Ronan McDonald

Personal information
- Full name: Ronan Henry McDonald
- Born: 30 June 1992 (age 34) Brisbane, Queensland, Australia
- Batting: Right-handed
- Bowling: Right-arm fast-medium
- Role: Bowler

Domestic team information
- 2012/13: Queensland
- 2021/22: Brisbane Heat (squad no. 78)

Career statistics
| Competition | FC | T20 |
| Matches | 2 | 1 |
| Runs scored | 29 | - |
| Batting average | 14.50 | - |
| 100s/50s | 0/0 | - |
| Top score | 18 | - |
| Balls bowled | 336 | 12 |
| Wickets | 5 | 1 |
| Bowling average | 40.40 | 21.00 |
| 5 wickets in innings | 0 | 0 |
| 10 wickets in match | 0 | 0 |
| Best bowling | 2/134 | 1/21 |
| Catches/stumpings | 3/– | 1/– |
- Source: Cricinfo, 6 January 2022

= Ronan McDonald =

Australian cricketer (born 1992)

Ronan McDonald (born 30 June 1992) is an Australian cricketer.
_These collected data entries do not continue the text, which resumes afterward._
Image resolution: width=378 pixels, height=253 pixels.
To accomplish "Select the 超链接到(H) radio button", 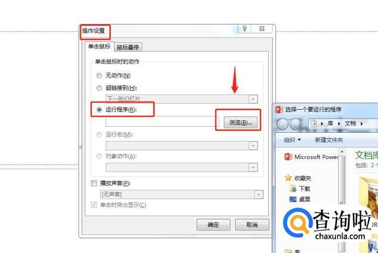I will tap(99, 88).
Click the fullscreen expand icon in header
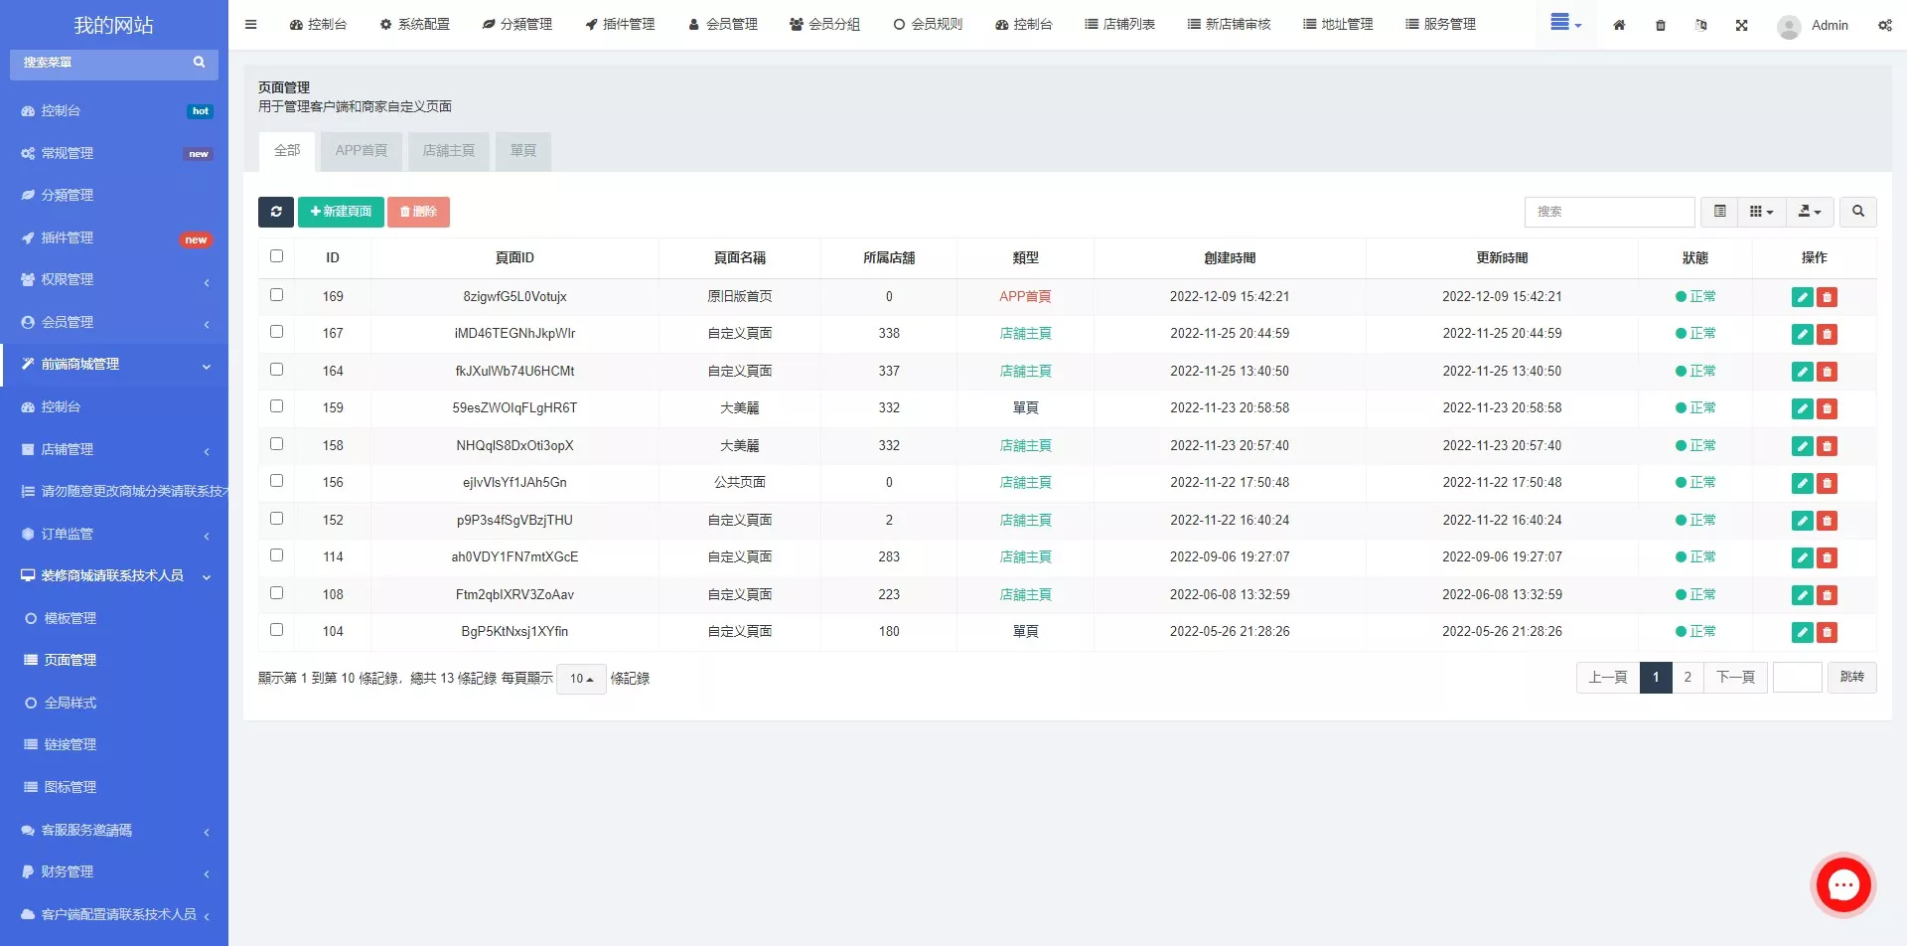 point(1741,25)
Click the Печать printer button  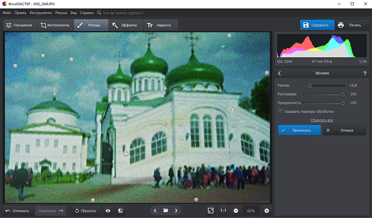[349, 25]
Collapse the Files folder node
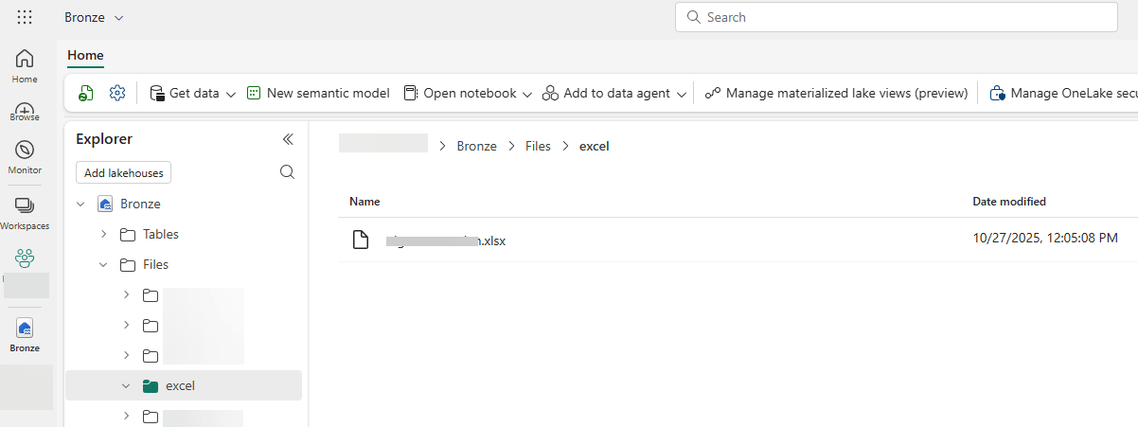Viewport: 1138px width, 427px height. (x=103, y=264)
He played in two first-class matches for Queensland in 2013. On 6 January 2022, McDonald was added to the Brisbane Heat squad for the 2021–22 Big Bash League season after 12 players were ruled out with COVID-19. He made his Twenty20 debut later the same day, for the Brisbane Heat.